Cuando fui detenido en México por la Policía Federal de Seguridad, a la que por puro azar se le hicieron sospechosos algunos movimientos nuestros, a pesar de que los hacíamos con el máximo de cuidado para evitar el zarpazo de la mano asesina de Batista —como hizo Machado en México cuando el 10 de enero de 1929 sus agentes asesinaron a Julio Antonio Mella en la capital de ese país—, aquella pensó que se trataba de una de las organizaciones de contrabandistas que actuaban ilegalmente en la frontera de ese país pobre en sus intercambios comerciales con la poderosa potencia vecina, industrializada y rica.
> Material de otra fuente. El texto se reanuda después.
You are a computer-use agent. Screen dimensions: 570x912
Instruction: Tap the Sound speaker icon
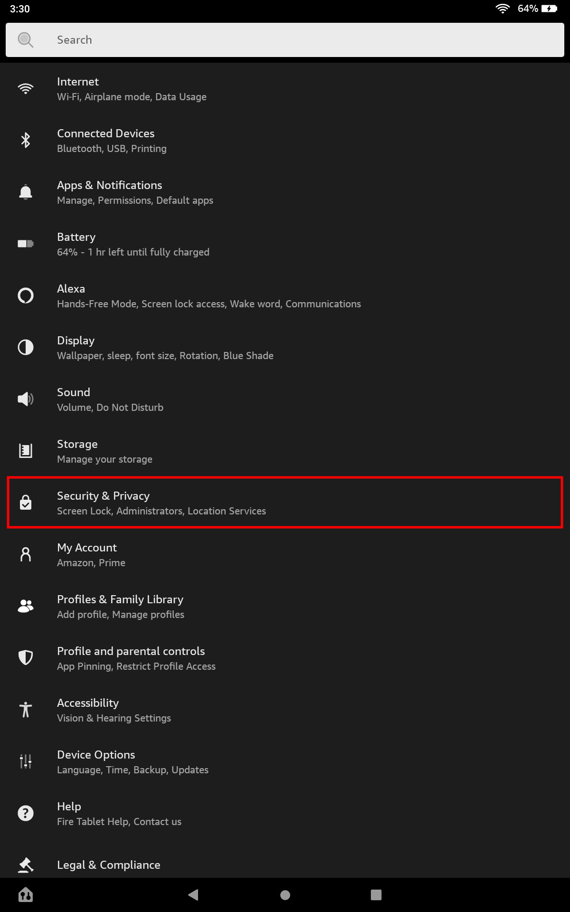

No existía prácticamente en México el problema de la droga que se desató más tarde de forma abrumadora con su enorme carga de daños no sólo en ese país, sino también en el resto del continente.
Los países de Centro y Suramérica invierten incontables energías en la lucha contra la invasión del cultivo de la hoja de coca, dedicada a la producción de cocaína, una sustancia que se obtiene a través de componentes químicos muy agresivos y resulta tan dañina a la salud y a la mente humana.
Los gobiernos revolucionarios como los de la República Bolivariana de Venezuela y Bolivia se esfuerzan especialmente para frenar su avance, como lo hizo oportunamente Cuba.